Campaign button featuring Adlai Stevenson and Estes Kefauver

1956 campaign button featuring Democratic Presidential candidate Adlai Stevenson II and running mate (and former rival) Estes Kefauver USA Americana Auctions

The first televised U-S presidential debate was televised 60 years ago. And if you missed it the first time, you can now watch the replay online, thanks to the Abraham Lincoln Presidential Library in Springfield.

The library says it’s put the rarely seen debate on YouTube, using one of the few surviving 16-millimeter kinescopes of the broadcast. It features the top Democratic presidential hopefuls of 1956 --- former Illinois Governor Adlai Stevenson II and Tennessee Senator Estes Kefauver.

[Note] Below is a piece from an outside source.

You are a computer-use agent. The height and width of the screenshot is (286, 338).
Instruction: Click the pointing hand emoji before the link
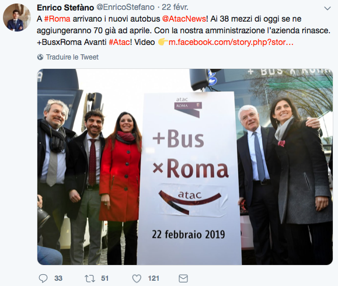pos(163,42)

Stevenson and Kefauver appeared together on ABC Television, sharing a table with moderator Quincy Howe, who referred to the two as “friendly rivals”.

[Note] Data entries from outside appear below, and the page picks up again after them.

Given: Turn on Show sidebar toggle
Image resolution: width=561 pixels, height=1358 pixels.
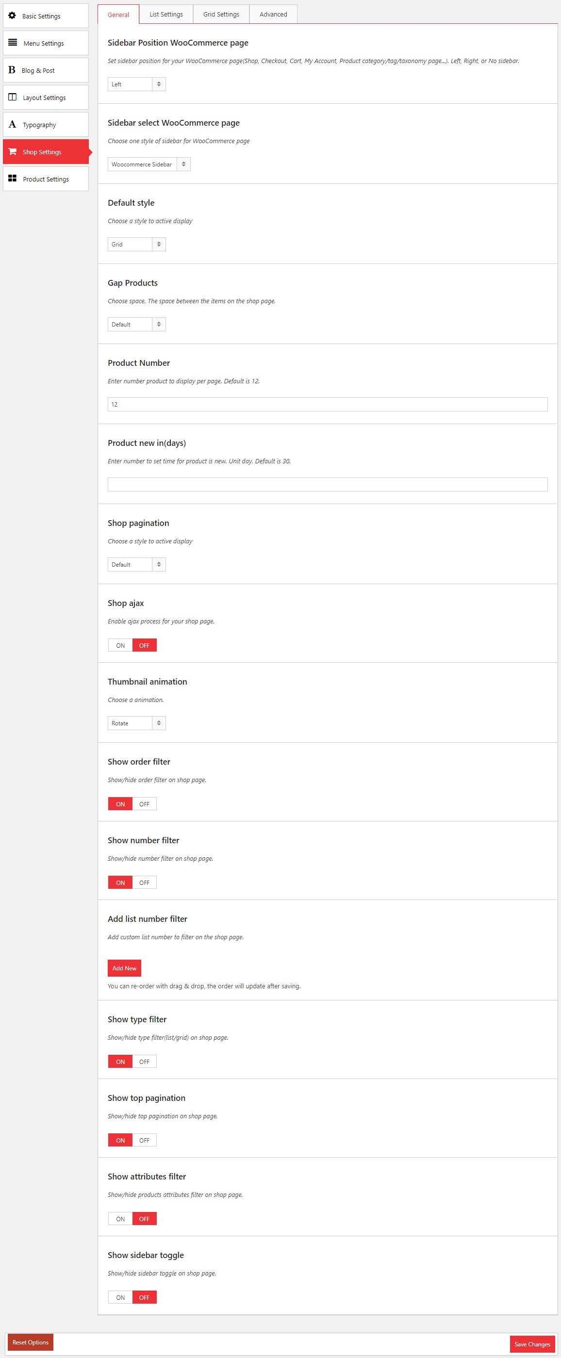Looking at the screenshot, I should (x=120, y=1297).
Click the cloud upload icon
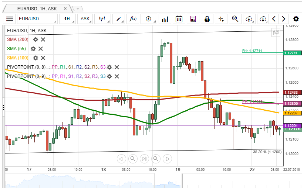Screen dimensions: 304x190 (249, 19)
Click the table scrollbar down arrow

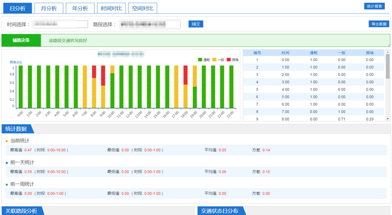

Their appearance came just after the first U-S test of the dropping of a hydrogen bomb from an airplane. Both candidates supported a ban on further testing, if the Soviet Union would do the same. Senator Kefauver said if there was no test ban treaty with the Soviets, the U-S should continue its testing.

“We should however take the lead in proposing to the Soviet Union that we have an immediate cessation of further dropping of A and H bombs, when they show that they are willing to act in good faith,” said Kefauver.

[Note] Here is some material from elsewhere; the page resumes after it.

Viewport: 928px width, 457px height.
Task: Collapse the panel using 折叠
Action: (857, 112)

But Stevenson said that since any nuclear tests could be easily detected, the U-S would know if the Soviets were testing or not.

“We could unilaterally proposal that we would discontinue testing the H bomb, on condition, of course, that if our enemies did not go along with this and do the same, we would know about it and we could resume the testing of the H bomb,” said Stevenson.

Stevenson would go on to win the Florida primary, and then the Democratic presidential nomination. Kefauver became his running mate. But Stevenson would lose the 1956 presidential election to incumbent President Dwight Eisenhower, who had also defeated Stevenson in 1952.

Stevenson's son, former U.S. Sen. Adlai Stevenson III, speaks Thursday at the Abraham Lincoln Presidential Library and Museum about his family's legacy in politics.